-- TASK STATEMENT --
For each line below with the word "table", write out a copy.

[Items from a data source]
╔══

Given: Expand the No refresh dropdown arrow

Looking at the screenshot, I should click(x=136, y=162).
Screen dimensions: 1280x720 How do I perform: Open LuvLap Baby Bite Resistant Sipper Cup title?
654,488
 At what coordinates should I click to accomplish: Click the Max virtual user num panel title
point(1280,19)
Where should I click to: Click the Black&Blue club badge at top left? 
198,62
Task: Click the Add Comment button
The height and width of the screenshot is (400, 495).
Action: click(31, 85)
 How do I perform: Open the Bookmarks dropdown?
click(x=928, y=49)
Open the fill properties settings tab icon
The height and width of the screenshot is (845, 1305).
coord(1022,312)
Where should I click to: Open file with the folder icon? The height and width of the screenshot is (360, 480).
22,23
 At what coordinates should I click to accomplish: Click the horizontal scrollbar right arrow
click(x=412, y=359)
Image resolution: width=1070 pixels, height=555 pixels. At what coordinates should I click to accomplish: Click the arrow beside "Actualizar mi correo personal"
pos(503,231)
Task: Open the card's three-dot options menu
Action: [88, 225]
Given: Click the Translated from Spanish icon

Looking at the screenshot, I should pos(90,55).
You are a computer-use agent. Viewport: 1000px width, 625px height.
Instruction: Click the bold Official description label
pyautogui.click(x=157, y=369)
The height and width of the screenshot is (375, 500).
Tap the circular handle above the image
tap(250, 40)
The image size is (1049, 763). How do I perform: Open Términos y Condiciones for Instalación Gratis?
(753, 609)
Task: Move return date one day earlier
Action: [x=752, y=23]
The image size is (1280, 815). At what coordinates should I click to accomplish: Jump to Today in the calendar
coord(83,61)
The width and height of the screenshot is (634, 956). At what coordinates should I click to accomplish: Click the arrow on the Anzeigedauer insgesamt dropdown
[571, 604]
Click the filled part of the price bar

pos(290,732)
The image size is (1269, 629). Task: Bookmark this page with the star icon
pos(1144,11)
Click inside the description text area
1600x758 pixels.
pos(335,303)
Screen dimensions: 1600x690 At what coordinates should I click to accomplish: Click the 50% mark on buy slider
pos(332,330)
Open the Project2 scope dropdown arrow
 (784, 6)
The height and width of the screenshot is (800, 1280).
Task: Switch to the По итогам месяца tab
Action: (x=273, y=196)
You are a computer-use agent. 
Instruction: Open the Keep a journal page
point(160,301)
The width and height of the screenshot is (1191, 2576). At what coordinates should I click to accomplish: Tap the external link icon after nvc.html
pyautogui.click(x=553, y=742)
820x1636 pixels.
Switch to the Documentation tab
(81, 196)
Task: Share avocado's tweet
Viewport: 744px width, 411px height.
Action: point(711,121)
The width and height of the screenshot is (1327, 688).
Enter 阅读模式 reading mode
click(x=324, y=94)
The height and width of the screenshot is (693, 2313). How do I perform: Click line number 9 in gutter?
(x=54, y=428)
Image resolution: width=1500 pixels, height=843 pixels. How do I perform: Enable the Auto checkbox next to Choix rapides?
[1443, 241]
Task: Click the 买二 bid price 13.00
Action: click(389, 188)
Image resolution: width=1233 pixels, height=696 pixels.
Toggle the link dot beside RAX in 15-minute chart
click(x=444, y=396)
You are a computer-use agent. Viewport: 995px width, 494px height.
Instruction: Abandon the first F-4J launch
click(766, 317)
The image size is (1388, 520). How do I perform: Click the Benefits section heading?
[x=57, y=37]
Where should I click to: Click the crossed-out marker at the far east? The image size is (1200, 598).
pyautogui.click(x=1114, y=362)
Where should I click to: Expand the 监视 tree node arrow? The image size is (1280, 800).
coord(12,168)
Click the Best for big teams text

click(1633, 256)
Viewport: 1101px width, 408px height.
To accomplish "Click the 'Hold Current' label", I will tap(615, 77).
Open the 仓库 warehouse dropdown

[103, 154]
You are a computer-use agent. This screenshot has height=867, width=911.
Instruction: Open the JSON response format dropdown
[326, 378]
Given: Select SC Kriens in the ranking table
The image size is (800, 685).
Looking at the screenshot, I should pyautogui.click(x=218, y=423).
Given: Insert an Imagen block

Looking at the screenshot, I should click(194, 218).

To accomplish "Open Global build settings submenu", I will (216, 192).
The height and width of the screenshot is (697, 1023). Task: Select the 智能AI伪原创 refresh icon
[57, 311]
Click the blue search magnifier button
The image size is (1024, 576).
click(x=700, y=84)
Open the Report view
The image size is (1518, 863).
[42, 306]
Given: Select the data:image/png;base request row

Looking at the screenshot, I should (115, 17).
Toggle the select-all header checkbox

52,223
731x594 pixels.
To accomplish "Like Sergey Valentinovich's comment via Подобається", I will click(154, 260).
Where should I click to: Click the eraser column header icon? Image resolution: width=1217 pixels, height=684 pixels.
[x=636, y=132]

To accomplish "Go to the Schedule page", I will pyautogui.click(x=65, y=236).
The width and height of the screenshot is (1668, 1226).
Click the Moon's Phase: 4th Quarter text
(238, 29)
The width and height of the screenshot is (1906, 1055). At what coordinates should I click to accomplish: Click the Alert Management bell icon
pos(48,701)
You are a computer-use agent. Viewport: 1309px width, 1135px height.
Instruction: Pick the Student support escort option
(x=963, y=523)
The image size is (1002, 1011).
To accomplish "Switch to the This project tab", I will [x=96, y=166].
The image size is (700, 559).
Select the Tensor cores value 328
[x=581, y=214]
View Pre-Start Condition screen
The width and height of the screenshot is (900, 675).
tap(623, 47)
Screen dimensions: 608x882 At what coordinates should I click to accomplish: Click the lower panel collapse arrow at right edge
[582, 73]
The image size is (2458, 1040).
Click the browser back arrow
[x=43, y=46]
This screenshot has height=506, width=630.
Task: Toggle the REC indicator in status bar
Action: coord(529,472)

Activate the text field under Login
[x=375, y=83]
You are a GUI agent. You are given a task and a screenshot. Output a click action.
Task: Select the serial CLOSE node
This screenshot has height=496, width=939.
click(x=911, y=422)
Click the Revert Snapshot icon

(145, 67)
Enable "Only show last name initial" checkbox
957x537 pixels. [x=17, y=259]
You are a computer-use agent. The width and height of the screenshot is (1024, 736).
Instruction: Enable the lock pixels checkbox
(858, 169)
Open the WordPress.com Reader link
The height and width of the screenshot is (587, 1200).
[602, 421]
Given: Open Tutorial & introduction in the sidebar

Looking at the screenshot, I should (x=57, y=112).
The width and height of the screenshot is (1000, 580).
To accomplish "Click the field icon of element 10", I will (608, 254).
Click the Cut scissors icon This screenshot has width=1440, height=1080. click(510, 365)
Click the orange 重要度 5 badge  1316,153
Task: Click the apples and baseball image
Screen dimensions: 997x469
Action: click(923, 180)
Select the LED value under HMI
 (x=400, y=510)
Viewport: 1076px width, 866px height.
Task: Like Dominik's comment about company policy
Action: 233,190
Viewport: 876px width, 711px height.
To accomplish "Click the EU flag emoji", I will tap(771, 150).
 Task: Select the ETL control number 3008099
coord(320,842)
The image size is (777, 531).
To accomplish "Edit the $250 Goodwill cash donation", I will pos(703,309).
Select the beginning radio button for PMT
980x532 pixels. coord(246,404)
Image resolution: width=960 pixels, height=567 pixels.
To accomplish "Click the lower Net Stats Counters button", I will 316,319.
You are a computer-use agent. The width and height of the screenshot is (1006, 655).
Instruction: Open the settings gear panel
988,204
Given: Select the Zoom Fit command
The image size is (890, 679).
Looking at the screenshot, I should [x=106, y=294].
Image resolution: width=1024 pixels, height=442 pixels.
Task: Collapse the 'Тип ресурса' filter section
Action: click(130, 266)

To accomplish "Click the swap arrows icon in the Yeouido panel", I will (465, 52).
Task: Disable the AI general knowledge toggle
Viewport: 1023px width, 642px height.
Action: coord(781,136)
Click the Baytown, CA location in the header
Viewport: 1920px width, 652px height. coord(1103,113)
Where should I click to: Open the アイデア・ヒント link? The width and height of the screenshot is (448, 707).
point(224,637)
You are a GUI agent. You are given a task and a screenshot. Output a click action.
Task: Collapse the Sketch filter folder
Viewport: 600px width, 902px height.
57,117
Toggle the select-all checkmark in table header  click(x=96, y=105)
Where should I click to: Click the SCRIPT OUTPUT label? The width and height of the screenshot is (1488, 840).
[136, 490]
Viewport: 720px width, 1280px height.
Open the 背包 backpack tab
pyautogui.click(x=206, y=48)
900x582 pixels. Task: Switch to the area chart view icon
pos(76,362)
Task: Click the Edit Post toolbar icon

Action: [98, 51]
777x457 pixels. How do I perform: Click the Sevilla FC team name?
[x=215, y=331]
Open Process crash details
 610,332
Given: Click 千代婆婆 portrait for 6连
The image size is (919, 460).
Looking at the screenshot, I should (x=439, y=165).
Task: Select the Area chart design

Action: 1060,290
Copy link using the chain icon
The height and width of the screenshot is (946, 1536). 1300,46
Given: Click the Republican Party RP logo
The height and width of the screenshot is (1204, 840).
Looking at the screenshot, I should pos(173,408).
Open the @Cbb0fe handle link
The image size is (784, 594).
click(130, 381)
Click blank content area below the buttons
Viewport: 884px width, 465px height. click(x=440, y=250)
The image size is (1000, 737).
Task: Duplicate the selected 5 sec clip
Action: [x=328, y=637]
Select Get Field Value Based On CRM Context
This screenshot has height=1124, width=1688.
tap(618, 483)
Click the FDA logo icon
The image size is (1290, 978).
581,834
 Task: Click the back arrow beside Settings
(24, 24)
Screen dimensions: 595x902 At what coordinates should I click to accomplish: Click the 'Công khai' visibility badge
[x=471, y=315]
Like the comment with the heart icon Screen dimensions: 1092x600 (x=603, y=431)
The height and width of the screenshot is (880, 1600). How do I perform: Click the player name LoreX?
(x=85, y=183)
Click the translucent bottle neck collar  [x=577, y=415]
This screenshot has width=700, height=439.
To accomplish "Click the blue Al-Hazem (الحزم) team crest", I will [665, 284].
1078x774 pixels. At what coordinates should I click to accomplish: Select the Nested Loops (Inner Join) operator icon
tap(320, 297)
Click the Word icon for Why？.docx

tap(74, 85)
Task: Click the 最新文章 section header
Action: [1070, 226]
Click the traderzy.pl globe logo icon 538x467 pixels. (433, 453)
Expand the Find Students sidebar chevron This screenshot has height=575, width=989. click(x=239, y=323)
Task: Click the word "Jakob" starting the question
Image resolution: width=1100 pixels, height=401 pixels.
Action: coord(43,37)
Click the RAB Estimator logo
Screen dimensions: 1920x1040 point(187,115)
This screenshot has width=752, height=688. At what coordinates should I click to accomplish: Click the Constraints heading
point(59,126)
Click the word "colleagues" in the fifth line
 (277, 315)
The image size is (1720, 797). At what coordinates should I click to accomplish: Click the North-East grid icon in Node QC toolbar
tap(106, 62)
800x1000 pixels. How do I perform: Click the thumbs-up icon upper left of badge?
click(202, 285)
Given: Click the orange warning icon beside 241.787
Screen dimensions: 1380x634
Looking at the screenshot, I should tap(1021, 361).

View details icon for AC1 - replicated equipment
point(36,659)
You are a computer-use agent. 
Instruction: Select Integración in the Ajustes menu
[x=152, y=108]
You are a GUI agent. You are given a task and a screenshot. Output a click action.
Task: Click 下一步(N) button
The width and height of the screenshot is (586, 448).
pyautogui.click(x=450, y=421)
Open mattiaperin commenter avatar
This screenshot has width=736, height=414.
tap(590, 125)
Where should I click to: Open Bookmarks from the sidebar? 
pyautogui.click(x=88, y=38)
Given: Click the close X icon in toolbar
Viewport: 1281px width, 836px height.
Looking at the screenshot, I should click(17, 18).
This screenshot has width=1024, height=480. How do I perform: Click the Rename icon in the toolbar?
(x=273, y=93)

╚══

-- OUTPUT BELOW --
Given: Select SC Kriens in the ranking table
Toggle the select-all checkmark in table header  click(x=96, y=105)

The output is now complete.